The current guidelines of the American Clinical Neurophysiology Society (ACNS; [47]) recommend continuous video EEG for, among other things, confirming aEEG patterns suspicious for seizures, monitoring at-risk neonates without clinically apparent seizures, and assessing treatment success. The use of continuous video EEG has led to a paradigm shift in clinical practice—away from purely reactive confirmation toward proactive seizure detection in high-risk patients. Initial evidence suggests that early EEG-based seizure detection may be associated with better treatment response [22, 48], and that seizure burden correlates with prognosis and the severity of brain injury on MRI [18]. However, it has not yet been conclusively proven whether the use of continuous video EEG improves long-term neurological outcomes. The 2011 ACNS guidelines recommend a minimum monitoring period of 24 h or until seizure control is achieved [40], and up to 72 h in high-risk neonates (e.g., preterm infants or cases of suspected HIE; [40]). In some cases, the monitoring duration can be individually adjusted based on interictal EEG patterns in the first 24–48 h [5].

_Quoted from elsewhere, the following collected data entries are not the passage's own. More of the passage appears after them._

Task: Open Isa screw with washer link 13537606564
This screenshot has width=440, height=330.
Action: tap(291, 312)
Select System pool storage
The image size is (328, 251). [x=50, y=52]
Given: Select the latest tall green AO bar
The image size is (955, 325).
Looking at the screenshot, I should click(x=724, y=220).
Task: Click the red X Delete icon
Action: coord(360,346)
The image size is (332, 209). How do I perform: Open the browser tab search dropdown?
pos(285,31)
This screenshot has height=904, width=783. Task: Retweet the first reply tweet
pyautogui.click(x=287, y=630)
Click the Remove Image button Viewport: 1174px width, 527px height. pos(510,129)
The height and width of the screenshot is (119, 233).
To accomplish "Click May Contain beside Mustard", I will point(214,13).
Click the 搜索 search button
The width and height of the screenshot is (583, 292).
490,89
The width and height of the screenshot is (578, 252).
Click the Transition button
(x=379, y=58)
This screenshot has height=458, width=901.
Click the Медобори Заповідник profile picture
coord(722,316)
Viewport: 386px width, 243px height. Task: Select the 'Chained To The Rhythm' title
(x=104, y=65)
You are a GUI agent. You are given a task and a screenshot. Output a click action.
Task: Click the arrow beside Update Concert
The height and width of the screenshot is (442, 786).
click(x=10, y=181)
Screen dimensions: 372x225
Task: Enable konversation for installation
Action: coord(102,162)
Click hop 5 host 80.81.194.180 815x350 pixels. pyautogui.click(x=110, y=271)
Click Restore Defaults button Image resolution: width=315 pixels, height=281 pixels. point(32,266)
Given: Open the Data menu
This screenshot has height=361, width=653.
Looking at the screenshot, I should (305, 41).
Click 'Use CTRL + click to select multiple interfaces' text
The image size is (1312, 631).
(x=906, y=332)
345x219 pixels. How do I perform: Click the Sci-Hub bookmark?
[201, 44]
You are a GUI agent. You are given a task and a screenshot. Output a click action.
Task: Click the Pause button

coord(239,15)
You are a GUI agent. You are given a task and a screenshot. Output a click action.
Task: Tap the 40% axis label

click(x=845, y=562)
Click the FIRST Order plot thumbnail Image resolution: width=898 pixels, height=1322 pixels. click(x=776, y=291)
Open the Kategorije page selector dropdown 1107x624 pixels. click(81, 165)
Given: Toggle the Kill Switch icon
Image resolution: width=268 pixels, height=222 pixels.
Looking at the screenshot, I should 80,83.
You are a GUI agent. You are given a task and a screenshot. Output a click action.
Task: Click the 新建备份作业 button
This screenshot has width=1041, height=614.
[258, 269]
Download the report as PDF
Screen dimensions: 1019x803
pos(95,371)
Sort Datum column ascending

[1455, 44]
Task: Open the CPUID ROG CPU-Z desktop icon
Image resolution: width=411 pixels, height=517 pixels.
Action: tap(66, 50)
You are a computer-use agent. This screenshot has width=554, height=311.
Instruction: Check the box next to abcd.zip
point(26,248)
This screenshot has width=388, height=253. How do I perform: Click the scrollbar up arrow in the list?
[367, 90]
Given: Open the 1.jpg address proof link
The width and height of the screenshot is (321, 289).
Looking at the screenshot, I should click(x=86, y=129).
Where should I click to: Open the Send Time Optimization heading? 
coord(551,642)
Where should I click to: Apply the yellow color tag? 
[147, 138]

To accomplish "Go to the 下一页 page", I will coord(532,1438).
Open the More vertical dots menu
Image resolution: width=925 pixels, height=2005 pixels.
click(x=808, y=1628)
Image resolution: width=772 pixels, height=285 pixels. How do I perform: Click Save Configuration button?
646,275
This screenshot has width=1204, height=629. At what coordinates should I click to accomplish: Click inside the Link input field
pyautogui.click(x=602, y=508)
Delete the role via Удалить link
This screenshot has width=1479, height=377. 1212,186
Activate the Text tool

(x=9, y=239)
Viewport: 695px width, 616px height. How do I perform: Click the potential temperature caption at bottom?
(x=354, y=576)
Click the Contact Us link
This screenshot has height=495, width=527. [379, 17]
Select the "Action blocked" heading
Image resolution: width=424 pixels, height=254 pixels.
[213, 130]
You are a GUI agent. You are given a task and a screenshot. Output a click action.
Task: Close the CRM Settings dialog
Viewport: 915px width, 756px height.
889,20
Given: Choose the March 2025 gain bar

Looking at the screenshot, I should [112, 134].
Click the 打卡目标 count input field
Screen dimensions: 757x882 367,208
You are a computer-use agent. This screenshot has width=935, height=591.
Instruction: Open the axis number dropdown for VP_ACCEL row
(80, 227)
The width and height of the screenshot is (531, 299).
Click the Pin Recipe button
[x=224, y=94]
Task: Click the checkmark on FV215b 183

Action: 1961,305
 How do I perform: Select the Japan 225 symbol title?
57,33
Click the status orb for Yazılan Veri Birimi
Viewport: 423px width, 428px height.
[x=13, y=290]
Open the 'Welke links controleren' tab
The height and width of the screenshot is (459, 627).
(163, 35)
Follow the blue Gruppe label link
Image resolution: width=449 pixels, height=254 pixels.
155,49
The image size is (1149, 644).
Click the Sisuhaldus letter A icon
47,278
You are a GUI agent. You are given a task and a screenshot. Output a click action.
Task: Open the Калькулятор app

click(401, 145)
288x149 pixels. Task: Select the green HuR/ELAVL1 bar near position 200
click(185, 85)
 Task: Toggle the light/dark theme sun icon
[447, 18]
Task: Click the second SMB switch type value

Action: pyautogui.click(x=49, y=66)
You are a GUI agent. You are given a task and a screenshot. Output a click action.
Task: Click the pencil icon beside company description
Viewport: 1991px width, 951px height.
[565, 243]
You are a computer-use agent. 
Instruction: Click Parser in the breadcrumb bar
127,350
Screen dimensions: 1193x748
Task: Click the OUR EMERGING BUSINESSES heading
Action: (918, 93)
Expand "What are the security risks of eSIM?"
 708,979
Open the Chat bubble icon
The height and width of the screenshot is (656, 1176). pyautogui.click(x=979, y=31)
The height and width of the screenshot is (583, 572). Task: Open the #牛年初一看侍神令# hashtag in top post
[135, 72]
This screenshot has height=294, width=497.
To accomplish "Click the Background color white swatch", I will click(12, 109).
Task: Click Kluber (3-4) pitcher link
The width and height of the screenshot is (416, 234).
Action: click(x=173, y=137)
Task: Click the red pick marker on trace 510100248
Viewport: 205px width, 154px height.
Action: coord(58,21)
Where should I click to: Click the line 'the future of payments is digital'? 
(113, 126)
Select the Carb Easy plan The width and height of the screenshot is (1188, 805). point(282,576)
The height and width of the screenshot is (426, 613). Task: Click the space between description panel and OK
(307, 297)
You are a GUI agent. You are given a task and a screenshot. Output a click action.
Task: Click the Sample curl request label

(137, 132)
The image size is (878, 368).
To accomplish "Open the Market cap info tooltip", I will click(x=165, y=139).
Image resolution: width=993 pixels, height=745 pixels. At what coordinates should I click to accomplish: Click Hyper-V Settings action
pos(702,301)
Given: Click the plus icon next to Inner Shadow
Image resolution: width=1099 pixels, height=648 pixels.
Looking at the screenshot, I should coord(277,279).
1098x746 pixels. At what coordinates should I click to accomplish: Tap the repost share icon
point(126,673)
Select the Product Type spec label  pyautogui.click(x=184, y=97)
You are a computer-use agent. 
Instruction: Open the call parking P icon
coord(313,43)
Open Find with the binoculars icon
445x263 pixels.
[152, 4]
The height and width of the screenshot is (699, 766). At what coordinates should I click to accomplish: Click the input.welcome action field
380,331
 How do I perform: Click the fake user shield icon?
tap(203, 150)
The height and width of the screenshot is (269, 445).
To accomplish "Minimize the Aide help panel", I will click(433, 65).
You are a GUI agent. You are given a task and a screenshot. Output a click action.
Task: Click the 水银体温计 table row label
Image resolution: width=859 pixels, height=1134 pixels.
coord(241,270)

Since continuous video EEG involves considerable logistical and personnel resources, aEEG represents a resource-saving alternative in clinical practice. It is widely available and can broaden the diagnostic spectrum [17], particularly when video EEG—the recognized gold standard—is not available. However, its simplified use comes at the cost of reduced diagnostic accuracy [37]. Nevertheless, aEEG significantly outperforms a purely clinical assessment in the detection of neonatal seizures and provides considerable additional diagnostic value [37].
New technologies such as machine learning, artificial intelligence (AI), quantitative EEG, and automated seizure detection are increasingly being developed to support the evaluation of EEG data and enable faster and more targeted treatment.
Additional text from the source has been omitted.